As much as Ryan misreads Tyrion though, I suspect he also fundamentally misreads real-world politics, at least in the context of the Medieval setting that Martin is attempting to emulate. While modern politics tends to publicly eschew the kinds of cloak and dagger assassination that is part of life in Westeros, one only needs to pick up any reasonable history of ancient Rome, or Medici Italy, or the English War of the Roses (Martin's historical inspiration for the series), to understand that the maliciousness and brutality of political life was indeed part and parcel of a particular time and place.
Even today, the realities of war and politics are far less subject to moral constraint than Ryan seems to acknowledge. Surely he recognizes that in many war zones around the world, the tactics used by Gregor "The Mountain that Rides" Clegane are nothing new. Surely he's read about Vladimir Putin's penchant for eliminating his political foes through the creative use of applied nuclear physics. Surely he's aware of the damage done to the "small folk" around the world by our own projection of military power, whether via the repeated invasions we've undertaken over the last decade or via the "death from above" approach to drone warfare we've embraced in the last few years. While we may like to comfort ourselves with the illusion that political life and war-making in the 21st century are less brutal than in the past, or that Martin doesn't accurately represent the "real world" of violence in his fantasy setting, I suspect that Martin understands what those circumstances are like from the inside with far more perspicacity than Ryan does.

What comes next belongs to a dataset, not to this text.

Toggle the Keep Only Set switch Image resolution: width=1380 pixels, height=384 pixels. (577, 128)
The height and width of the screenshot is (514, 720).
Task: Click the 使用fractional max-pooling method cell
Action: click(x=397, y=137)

None of which is to say that there is not room for honor, nobility, bravery and morality in either Martin's world or our own, but what Tyrion Lannister (as well as Ned Stark, Jon Snow, Jeor Mormont, Robb Stark, and Brienne of Tarth) reveals as a character is that those characteristics, when they are displayed, put one at great risk in a world where those traits are viewed as weakness. and thus one's survival in such a setting requires one to be "wise as a serpent" if one wishes to strive toward being "innocent as a dove."